In a production environment, filesystem faults might occur due to various incidents such as disk failures and administrator errors. As a Chaos Engineering platform, Chaos Mesh has supported simulating I/O faults in a filesystem ever since its early versions. By simply adding an IOChaos CustomResourceDefinition (CRD), we can watch how the filesystem fails and returns errors.
However, before Chaos Mesh 1.0, this experiment was not easy and may have consumed a lot of resources. We needed to inject sidecar containers to the Pod through the mutating admission webhooks and rewrite the
ENTRYPOINT command. Even if no fault was injected, the injected sidecar container caused a substantial amount of overhead.
Chaos Mesh 1.0 has changed all this.
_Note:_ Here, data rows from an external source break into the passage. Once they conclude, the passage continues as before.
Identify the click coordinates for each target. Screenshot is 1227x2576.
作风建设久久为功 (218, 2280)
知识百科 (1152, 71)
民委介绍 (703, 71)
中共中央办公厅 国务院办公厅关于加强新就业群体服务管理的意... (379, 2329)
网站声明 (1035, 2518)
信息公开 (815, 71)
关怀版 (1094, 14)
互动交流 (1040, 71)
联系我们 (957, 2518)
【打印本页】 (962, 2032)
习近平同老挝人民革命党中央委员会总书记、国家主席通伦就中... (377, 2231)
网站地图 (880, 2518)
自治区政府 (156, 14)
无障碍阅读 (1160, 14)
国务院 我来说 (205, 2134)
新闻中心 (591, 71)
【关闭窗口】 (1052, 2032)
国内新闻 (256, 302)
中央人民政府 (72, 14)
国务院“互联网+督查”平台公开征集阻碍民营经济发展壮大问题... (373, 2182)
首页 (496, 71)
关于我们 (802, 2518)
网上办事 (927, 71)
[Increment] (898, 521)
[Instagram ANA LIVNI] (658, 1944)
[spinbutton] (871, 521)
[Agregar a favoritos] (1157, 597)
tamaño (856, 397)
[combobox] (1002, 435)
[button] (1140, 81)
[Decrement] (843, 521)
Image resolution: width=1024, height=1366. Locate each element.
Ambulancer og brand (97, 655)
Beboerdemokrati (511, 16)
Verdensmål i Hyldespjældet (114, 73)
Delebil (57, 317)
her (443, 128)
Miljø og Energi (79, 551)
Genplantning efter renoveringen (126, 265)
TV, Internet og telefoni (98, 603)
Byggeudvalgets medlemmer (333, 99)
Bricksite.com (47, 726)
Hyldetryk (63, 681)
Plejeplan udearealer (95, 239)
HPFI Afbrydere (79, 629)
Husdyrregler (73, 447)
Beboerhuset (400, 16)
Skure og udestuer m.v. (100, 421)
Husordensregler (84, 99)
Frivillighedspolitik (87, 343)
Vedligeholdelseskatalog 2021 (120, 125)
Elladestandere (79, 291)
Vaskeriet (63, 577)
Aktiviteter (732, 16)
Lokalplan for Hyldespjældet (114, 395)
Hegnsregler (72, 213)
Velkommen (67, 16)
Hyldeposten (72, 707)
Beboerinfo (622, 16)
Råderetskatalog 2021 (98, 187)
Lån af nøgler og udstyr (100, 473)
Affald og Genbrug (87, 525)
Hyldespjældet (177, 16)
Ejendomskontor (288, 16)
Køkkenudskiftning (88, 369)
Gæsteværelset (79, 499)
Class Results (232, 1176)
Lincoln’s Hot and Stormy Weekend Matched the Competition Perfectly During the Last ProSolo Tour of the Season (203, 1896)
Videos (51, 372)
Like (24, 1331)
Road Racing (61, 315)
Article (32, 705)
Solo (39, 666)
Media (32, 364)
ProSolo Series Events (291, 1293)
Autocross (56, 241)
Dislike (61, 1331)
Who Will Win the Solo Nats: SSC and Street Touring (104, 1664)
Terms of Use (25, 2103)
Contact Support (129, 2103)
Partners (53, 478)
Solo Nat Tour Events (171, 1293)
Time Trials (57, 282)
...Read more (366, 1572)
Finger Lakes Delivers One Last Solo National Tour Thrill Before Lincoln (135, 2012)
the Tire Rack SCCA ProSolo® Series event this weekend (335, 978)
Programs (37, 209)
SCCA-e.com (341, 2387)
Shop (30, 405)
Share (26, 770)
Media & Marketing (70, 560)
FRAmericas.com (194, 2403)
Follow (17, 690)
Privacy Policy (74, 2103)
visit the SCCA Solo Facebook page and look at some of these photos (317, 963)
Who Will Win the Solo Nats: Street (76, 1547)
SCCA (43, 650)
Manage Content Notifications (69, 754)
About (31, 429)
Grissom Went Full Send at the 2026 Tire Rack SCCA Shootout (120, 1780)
Now, we can use IOChaos to inject faults to a filesystem at runtime. This simplifies the process and greatly reduces system overhead. This blog post introduces how we implement the IOChaos experiment without using a sidecar.
To simulate I/O faults at runtime, we need to inject faults into a filesystem after the program starts system calls (such as reads and writes) but before the call requests arrive at the target filesystem. We can do that in one of two ways:
- Use Berkeley Packet Filter (BPF); however, it cannot be used to inject delay.
- Add a filesystem layer called ChaosFS before the target filesystem. ChaosFS uses the target filesystem as the backend and receives requests from the operating system. The entire call link is target program syscall -> Linux kernel -> ChaosFS -> target filesystem. Because ChaosFS is customizable, we can inject delays and errors as we want. Therefore, ChaosFS is our choice.
But ChaosFS has several problems:
- If ChaosFS reads and writes files in the target filesystem, we need to mount ChaosFS to a different path than the target path specified in the Pod configuration. ChaosFS cannot be mounted to the path of the target directory.
- We need to mount ChaosFS before the target program starts running. This is because the newly-mounted ChaosFS takes effect only on files that are newly opened by the program in the target filesystem.
- We need to mount ChaosFS to the target containter's
mntnamespace. For details, see mount_namespaces(7) — Linux manual page.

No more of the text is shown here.